# Install FreeBSD  DVD install on El Capitan/dual boot option



## Dave109 (Jun 19, 2016)

As I am new to this forum, I apologize if this the wrong place to ask for this advise/experience. If inappropriate, please point me to forum that might answer this post.

Currently I am running a Macpro  with El Capitan version 10.11.5. Due to SIP, making a bootable USB/EFI is very difficult for FreeBSD. I am aware of how to do this as Unetboot works for a Ubuntu iso but not FreeBSD.
Unetboot home page suggests https://sevenbits.github.io/Mac-Linux-USB-Loader/ that my malware detector honks on.

My question is:
Before buying the install FreeBSD DVD, has anyone installed FreeBSD as a dual boot option on Apple's El Capitan?
Creating a bootable DVD on a Mac does not work. Their DVD drives  had issues re 2011 alas ...

Thank you for considering my question.
dave


----------



## DiscmanDaemon (Jun 20, 2016)

Hello Dave,
I've played around with FreeBSD on Apple hardware (older macbooks and macbook pros), and have found that you can usually successfully boot if you create a bootable CD. For some mysterious reason probably known only to Apple, the machines I've had refused to boot from either a USB or a DVD, but were happy to boot from a CD.

To address the Mac-Linux-USB-Loader issue, I don't know what malware detector you are using, but in my experience, I have found anti-malware software will often complain about this type of software since it requires hardware access, root privileges, etc... and is often not signed by a "trusted developer". I have never tried this particular software for making bootable images, but if you are really suspicious (and set on this software), it looks as though its open source on github, and you could clone, examine, and compile the source code if you are so inclined. Alternatively, I have found that a simple:

`sudo dd if=your/freebsd.iso of=/usb/device bs=16384`

will typically succeed in creating a bootable USB drive. The dd command is also what I use for making bootable CDs.

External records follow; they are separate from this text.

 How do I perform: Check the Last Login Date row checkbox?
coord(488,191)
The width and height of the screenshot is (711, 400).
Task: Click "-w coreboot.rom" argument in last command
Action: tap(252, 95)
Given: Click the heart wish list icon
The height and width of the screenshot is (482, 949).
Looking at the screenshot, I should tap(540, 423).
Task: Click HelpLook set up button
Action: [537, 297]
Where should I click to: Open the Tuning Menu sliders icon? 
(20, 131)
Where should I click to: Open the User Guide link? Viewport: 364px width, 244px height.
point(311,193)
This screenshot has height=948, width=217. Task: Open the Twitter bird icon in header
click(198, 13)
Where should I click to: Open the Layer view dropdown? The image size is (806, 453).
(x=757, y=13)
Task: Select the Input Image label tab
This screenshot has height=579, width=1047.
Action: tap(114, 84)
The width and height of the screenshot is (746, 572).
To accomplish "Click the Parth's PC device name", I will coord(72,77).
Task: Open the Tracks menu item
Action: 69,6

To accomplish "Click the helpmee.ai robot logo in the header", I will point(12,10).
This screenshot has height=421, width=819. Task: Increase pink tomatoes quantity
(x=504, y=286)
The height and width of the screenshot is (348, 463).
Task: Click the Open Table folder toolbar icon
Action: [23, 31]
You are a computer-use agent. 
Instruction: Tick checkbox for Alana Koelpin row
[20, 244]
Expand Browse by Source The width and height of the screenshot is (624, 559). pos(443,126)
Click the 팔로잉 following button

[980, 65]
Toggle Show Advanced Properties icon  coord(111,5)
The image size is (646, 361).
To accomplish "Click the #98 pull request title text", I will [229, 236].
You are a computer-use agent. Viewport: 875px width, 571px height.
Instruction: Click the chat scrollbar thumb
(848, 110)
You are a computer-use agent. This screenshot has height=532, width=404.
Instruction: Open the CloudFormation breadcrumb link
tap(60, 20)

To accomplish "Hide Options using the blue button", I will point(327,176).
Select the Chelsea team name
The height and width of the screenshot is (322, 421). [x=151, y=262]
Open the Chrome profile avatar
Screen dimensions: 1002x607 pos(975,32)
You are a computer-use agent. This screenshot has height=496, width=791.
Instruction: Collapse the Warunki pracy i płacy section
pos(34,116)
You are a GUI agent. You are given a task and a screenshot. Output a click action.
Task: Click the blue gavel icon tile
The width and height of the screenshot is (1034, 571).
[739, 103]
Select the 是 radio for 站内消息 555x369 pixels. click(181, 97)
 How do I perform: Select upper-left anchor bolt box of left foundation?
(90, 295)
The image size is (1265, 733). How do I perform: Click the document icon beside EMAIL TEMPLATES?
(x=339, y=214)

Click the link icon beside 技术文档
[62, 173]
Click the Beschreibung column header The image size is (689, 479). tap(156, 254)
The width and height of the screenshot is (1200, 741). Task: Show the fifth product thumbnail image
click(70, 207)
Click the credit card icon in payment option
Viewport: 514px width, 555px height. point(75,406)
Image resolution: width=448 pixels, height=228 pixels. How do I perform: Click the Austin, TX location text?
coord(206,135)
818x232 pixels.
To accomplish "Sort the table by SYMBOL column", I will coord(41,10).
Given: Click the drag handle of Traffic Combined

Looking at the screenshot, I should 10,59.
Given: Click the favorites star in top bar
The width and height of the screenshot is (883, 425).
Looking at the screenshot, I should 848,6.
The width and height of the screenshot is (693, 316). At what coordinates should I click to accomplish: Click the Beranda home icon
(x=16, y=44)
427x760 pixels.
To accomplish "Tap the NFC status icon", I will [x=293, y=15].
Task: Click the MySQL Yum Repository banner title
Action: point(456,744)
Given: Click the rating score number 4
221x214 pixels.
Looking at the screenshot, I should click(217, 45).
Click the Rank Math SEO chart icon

Hope that helps. And just looking ahead a little: I have found that even after a successful boot on apple hardware, it seemed like apple went out of their way to provide you with hardware that you will have difficulties loading drivers for (like the network card).

Best of luck 

-Greg


----------



## Dave109 (Jun 20, 2016)

DiscmanDaemon said:


> Hello Dave,
> I've played around with FreeBSD on Apple hardware (older macbooks and macbook pros), and have found that you can usually successfully boot if you create a bootable CD. For some mysterious reason probably known only to Apple, the machines I've had refused to boot from either a USB or a DVD, but were happy to boot from a CD.
> 
> To address the Mac-Linux-USB-Loader issue, I don't know what malware detector you are using, but in my experience, I have found anti-malware software will often complain about this type of software since it requires hardware access, root privileges, etc... and is often not signed by a "trusted developer". I have never tried this particular software for making bootable images, but if you are really suspicious (and set on this software), it looks as though its open source on github, and you could clone, examine, and compile the source code if you are so inclined. Alternatively, I have found that a simple:
> ...


Greg
Thank you for the comments.
Due to EFI on the usb which Apple requires, the dd command wipes out the efi partition which Apple does not see the usb as bootable.
This i  did aways back. Ubuntu iso created by unetboot works when the usb is formatted by unetboot and usb is fat partitioned.

I use bitdefender. The Mac-Linux-USB-Loader software has efi files that are not source just object. If the assembler code was there then i could review it.
As the dvd is not expensive, i will go ahead and try the freebsd install and see where it takes me.
The reason for the dual boot is to use dtrace to debug some ruby/rails code as Apple has now closed off this avenue for security reasons --- Ugh.
dave


----------



## DiscmanDaemon (Jun 21, 2016)

I hope it works out, and keep me updated. As I mentioned, I have had success booting from CDs, but apple hardware has landed me in driver hell (obscure broadcom chips, weird serial io errors, etc). I'm wonder if the official DVD version is able to resolve these better since they can pack more on a DVD than a CD (and probably are cooking them with something more sophisticated than a sudo dd). 

Keep us posted,

-Greg


----------



## SirDice (Jun 21, 2016)

DiscmanDaemon said:


> I'm wonder if the official DVD version is able to resolve these better since they can pack more on a DVD than a CD


They're exactly the same. The only difference is that the DVD has a bunch of packages on the disk.


----------